Vehicles are described and illustrated in detail in the manufacturers' documentation. Manuals explain how vehicles run, how to dissemble them, what breakdowns could occur, what possible repairs may be needed, how to maintain them, etc. These manuals may be thousands of pages long and hundreds of thousands of words long, per model and per brand. The texts repeat themselves from one year to another since much of the information remains the same. IT professionals have created software that enables us to automatically recover anything that could be useful in a manual's future versions (before we had to manually copy and paste the repetitions).

Manuals are increasingly more available online and are decreasingly printed out. Nevertheless it is possible to reduce the volume even more and therefore the writing expenses and so on. The countless comments, safety warnings, as well as redundant or superfluous explanations (readers are competent) could be normalized and put together in a special chapter, like the terms and conditions we tick when we make Internet purchases (of course without reading them!).

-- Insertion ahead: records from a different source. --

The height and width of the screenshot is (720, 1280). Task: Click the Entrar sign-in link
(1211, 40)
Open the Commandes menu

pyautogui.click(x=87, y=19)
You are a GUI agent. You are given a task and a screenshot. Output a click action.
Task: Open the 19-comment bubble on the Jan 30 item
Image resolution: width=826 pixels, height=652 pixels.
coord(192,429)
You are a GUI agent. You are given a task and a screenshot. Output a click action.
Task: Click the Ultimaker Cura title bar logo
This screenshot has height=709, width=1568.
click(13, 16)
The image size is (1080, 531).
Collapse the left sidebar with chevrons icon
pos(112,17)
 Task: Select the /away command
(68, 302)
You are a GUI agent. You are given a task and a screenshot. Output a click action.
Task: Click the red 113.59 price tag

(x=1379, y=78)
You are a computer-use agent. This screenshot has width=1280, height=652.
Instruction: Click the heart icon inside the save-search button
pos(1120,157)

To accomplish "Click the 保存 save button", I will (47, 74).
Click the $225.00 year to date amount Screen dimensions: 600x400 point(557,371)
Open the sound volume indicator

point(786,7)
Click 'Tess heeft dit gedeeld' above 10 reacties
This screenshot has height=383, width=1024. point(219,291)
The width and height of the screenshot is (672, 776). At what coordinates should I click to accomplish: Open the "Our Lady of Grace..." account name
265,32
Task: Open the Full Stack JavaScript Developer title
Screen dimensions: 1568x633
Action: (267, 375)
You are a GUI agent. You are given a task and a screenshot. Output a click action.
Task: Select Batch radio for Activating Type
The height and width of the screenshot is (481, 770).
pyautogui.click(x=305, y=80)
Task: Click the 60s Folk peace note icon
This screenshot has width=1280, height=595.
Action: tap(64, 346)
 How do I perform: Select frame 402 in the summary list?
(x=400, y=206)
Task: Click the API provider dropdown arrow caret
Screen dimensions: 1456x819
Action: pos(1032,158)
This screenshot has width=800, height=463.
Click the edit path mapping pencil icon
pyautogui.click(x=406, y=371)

An even more important point is about the source language of technical writers. Motor vehicle manufacturers are mainly American and British (so they use English); Japanese, Korean and Chinese (they also write in English); German, Italian, Russian and Dutch (they write in their own language); and Swedish (who often write in English).

The language used is relatively specific: in each language, we come across the same expressions and words, from one brand to another, to describe the same actions, the same components, and the same tools. This familiar language enables native speakers to understand the text. This language has the same shortcomings as all “natural” languages:

words that have become ambiguous from usage (words that have several meanings, such as “pin” or “to get”)
complex or obscure sentences (long sentences that include several subjects, etc)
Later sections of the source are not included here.